Extrait choisi —
+++

Leur travail établit que 90 % des dauphins communs trouvés sont morts en raison de « captures accidentelles » survenues entre trois et vingt jours avant leur découverte. Les corps montrent des traces de maillage d’engins de pêche ou des blessures fatales causées par la manipulation à bord des navires : fractures, abrasions, coupures, perforations ou amputations. « Les dauphins sont sains et généralement en train de se nourrir au moment de leur capture. Coincés dans un filet, ces mammifères décèdent par asphyxie », détaille Hélène Peltier, ingénieure de recherche à Pelagis. Problème : les épisodes de surmortalité se multiplient à la fin de l’année 2016, avec des échouages 30 fois plus importants que la moyenne. Le laboratoire tire la sonnette d’alarme, car cette recrudescence encore inexpliquée menace la survie des populations à moyen terme. Il est urgent de comprendre ce qu’il se passe.
Vous avez dit accident ?
Sur l’île de Ré, Gregory Ziebacz s’inquiète aussi. Depuis 2010, le gendarme avait pris l’habitude de partager avec émerveillement sa passion pour les dauphins dans l’Œillet des dunes, le journal de l’association naturaliste Ré Nature Environnement.
A partir de 2017, le ton change dans ces pages et l’hécatombe de dauphins apporte un contenu de plus en plus trash. On n’y célèbre plus le vivant, mais on y dénonce, photos à l’appui, une réalité crue à laquelle le public reste encore indifférent.

+++

Matériel fourni —
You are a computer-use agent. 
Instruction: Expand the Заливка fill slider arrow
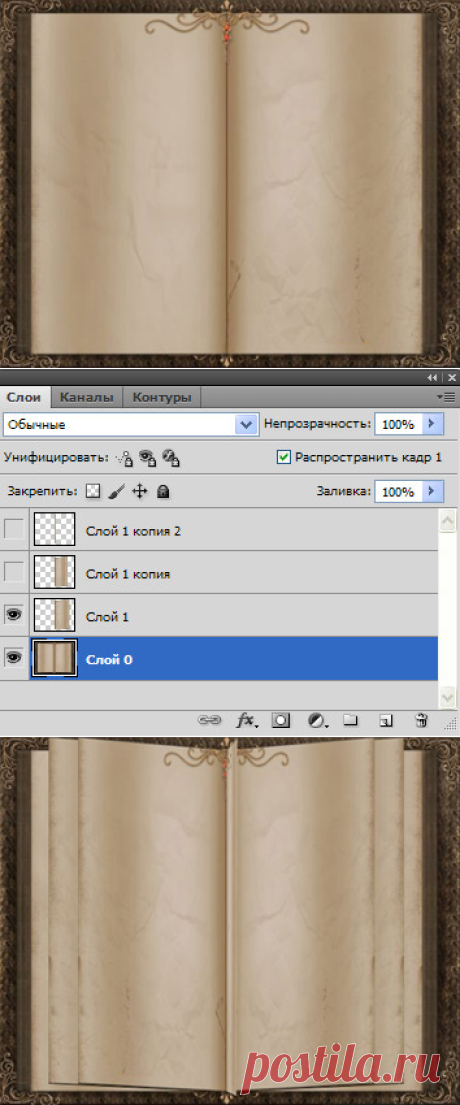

+++

Objectifs —
1/ D'après le texte sur les dauphins échoués, quelle part des dauphins communs retrouvés est morte à cause de captures accidentelles ?
2/ Rédigez la suite du texte sur les dauphins échoués.

Réponses attendues —
1/ 90 %.

2/
Pour Dominique Chevillon, cofondateur de Ré Nature, ces captures ne sont pas accidentelles : « Quand à la même saison, au même endroit, on sait qu’on risque de capturer du dauphin, ce n’est pas vraiment intentionnel, mais ce n’est pas non plus du domaine de l’imprévisible. Ce problème structurel engage de fait la responsabilité des pêcheurs. » Las, il décide de mobiliser le réseau national d’ONG.
Faire la lumière
Peu de temps après, Sea Shepherd lance l’opération Dolphin Bycatch. A l’époque, on ne sait pas quel type de pêche génère ces « prises accessoires » et seulement 0,4 % d’entre elles sont déclarées par les pêcheurs, pourtant légalement tenus de le faire.
A bord du Sam Simon ou d’embarcations semi-rigides, les bénévoles sillonnent la mer. « En général, nous partons vers 2 h ou 3 h du matin », explique Damien Chaumillon, impliqué depuis ses débuts dans l’opération, avec des milliers d’heures de prospection à son actif. En zone de pêche, les activistes utilisent l’application Marine Traffic pour suivre les bateaux. « Nous signalons notre présence et nos intentions de filmer la remontée des filets. S’il y a des dauphins, on partage nos images sur les réseaux sociaux. » Cet hiver, le trentenaire a pu filmer la capture de 19 dauphins sur dix navires différents. Un triste record qui explique pourquoi l’ONG expose publiquement des corps de cétacés mutilés. « Beaucoup pensent que ce sont de faux dauphins, certains découvrent même l’existence de dauphins en France. Ces méthodes choquent, mais elles sont nécessaires pour sensibiliser le public. » L’activiste précise mettre en cause les techniques de pêche et non les pêcheurs eux-mêmes.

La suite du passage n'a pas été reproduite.